━━ Provided information

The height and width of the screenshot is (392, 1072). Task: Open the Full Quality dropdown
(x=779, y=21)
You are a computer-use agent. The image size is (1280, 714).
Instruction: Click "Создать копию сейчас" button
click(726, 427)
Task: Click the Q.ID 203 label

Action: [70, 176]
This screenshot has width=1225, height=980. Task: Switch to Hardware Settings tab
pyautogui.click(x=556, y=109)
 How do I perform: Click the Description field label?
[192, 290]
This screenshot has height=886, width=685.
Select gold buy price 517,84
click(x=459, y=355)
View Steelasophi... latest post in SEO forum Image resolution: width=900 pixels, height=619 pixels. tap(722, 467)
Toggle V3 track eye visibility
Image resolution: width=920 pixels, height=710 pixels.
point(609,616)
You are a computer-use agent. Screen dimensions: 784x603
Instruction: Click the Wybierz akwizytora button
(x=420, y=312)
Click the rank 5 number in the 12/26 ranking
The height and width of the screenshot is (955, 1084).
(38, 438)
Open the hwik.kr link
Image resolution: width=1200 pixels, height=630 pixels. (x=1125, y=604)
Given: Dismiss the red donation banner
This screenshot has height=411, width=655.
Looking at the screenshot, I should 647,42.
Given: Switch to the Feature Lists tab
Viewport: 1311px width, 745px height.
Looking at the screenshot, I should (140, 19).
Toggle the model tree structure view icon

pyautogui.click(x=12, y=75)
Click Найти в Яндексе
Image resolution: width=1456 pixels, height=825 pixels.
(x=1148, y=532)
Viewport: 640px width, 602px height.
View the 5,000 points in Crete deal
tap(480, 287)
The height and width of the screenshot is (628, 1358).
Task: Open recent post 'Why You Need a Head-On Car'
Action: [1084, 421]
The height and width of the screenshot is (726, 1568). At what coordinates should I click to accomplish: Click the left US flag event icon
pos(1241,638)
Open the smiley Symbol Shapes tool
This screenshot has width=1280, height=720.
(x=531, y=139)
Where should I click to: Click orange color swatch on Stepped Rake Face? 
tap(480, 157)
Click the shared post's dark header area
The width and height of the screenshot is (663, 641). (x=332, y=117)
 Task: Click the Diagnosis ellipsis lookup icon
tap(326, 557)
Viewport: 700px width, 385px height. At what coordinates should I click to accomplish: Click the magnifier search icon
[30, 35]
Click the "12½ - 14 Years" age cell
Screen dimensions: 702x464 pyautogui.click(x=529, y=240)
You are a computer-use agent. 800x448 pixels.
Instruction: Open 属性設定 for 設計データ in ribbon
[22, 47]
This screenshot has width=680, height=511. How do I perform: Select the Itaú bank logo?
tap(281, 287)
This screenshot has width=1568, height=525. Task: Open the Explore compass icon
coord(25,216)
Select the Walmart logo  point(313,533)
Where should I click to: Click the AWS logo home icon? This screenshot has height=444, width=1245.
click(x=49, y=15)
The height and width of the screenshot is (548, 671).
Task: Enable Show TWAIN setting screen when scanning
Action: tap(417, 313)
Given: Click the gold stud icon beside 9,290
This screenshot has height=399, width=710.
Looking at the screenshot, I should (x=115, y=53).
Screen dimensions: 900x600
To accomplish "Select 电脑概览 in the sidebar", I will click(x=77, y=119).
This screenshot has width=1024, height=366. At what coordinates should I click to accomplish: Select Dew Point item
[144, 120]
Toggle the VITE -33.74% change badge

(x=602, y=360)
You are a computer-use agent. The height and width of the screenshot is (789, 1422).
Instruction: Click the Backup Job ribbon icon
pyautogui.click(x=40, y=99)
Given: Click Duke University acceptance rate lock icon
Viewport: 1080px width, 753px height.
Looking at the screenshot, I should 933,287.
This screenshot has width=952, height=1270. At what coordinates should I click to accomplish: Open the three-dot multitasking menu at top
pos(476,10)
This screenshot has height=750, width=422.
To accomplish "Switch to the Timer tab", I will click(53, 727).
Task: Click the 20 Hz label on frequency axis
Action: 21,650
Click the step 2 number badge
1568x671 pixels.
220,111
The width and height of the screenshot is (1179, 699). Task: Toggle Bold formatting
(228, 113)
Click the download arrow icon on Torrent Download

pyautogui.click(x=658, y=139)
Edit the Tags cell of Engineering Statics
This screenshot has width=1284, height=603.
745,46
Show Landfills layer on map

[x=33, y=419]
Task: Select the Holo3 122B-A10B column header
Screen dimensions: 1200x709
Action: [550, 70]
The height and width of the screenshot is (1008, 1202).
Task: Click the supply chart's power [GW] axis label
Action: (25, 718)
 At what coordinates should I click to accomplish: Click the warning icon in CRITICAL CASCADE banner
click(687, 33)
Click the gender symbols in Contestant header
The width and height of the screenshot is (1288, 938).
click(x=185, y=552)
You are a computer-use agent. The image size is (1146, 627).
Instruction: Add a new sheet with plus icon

━━━━

What needs to be done: Repeat the data verbatim, line after line, leaving nothing out.

Output below:
The height and width of the screenshot is (392, 1072). Task: Open the Full Quality dropdown
(x=779, y=21)
You are a computer-use agent. The image size is (1280, 714).
Instruction: Click "Создать копию сейчас" button
click(726, 427)
Task: Click the Q.ID 203 label

Action: [70, 176]
This screenshot has width=1225, height=980. Task: Switch to Hardware Settings tab
pyautogui.click(x=556, y=109)
 How do I perform: Click the Description field label?
[192, 290]
This screenshot has height=886, width=685.
Select gold buy price 517,84
click(x=459, y=355)
View Steelasophi... latest post in SEO forum Image resolution: width=900 pixels, height=619 pixels. tap(722, 467)
Toggle V3 track eye visibility
Image resolution: width=920 pixels, height=710 pixels.
point(609,616)
You are a computer-use agent. Screen dimensions: 784x603
Instruction: Click the Wybierz akwizytora button
(x=420, y=312)
Click the rank 5 number in the 12/26 ranking
The height and width of the screenshot is (955, 1084).
(38, 438)
Open the hwik.kr link
Image resolution: width=1200 pixels, height=630 pixels. (x=1125, y=604)
Given: Dismiss the red donation banner
This screenshot has height=411, width=655.
Looking at the screenshot, I should 647,42.
Given: Switch to the Feature Lists tab
Viewport: 1311px width, 745px height.
Looking at the screenshot, I should (140, 19).
Toggle the model tree structure view icon

pyautogui.click(x=12, y=75)
Click Найти в Яндексе
Image resolution: width=1456 pixels, height=825 pixels.
(x=1148, y=532)
Viewport: 640px width, 602px height.
View the 5,000 points in Crete deal
tap(480, 287)
The height and width of the screenshot is (628, 1358).
Task: Open recent post 'Why You Need a Head-On Car'
Action: [1084, 421]
The height and width of the screenshot is (726, 1568). At what coordinates should I click to accomplish: Click the left US flag event icon
pos(1241,638)
Open the smiley Symbol Shapes tool
This screenshot has width=1280, height=720.
(x=531, y=139)
Where should I click to: Click orange color swatch on Stepped Rake Face? 
tap(480, 157)
Click the shared post's dark header area
The width and height of the screenshot is (663, 641). (x=332, y=117)
 Task: Click the Diagnosis ellipsis lookup icon
tap(326, 557)
Viewport: 700px width, 385px height. At what coordinates should I click to accomplish: Click the magnifier search icon
[30, 35]
Click the "12½ - 14 Years" age cell
Screen dimensions: 702x464 pyautogui.click(x=529, y=240)
You are a computer-use agent. 800x448 pixels.
Instruction: Open 属性設定 for 設計データ in ribbon
[22, 47]
This screenshot has width=680, height=511. How do I perform: Select the Itaú bank logo?
tap(281, 287)
This screenshot has width=1568, height=525. Task: Open the Explore compass icon
coord(25,216)
Select the Walmart logo  point(313,533)
Where should I click to: Click the AWS logo home icon? This screenshot has height=444, width=1245.
click(x=49, y=15)
The height and width of the screenshot is (548, 671).
Task: Enable Show TWAIN setting screen when scanning
Action: tap(417, 313)
Given: Click the gold stud icon beside 9,290
This screenshot has height=399, width=710.
Looking at the screenshot, I should (x=115, y=53).
Screen dimensions: 900x600
To accomplish "Select 电脑概览 in the sidebar", I will click(x=77, y=119).
This screenshot has width=1024, height=366. At what coordinates should I click to accomplish: Select Dew Point item
[144, 120]
Toggle the VITE -33.74% change badge

(x=602, y=360)
You are a computer-use agent. The height and width of the screenshot is (789, 1422).
Instruction: Click the Backup Job ribbon icon
pyautogui.click(x=40, y=99)
Given: Click Duke University acceptance rate lock icon
Viewport: 1080px width, 753px height.
Looking at the screenshot, I should 933,287.
This screenshot has width=952, height=1270. At what coordinates should I click to accomplish: Open the three-dot multitasking menu at top
pos(476,10)
This screenshot has height=750, width=422.
To accomplish "Switch to the Timer tab", I will click(53, 727).
Task: Click the 20 Hz label on frequency axis
Action: 21,650
Click the step 2 number badge
1568x671 pixels.
220,111
The width and height of the screenshot is (1179, 699). Task: Toggle Bold formatting
(228, 113)
Click the download arrow icon on Torrent Download

pyautogui.click(x=658, y=139)
Edit the Tags cell of Engineering Statics
This screenshot has width=1284, height=603.
745,46
Show Landfills layer on map

[x=33, y=419]
Task: Select the Holo3 122B-A10B column header
Screen dimensions: 1200x709
Action: [550, 70]
The height and width of the screenshot is (1008, 1202).
Task: Click the supply chart's power [GW] axis label
Action: (25, 718)
 At what coordinates should I click to accomplish: Click the warning icon in CRITICAL CASCADE banner
click(687, 33)
Click the gender symbols in Contestant header
The width and height of the screenshot is (1288, 938).
click(x=185, y=552)
You are a computer-use agent. The image size is (1146, 627).
Instruction: Add a new sheet with plus icon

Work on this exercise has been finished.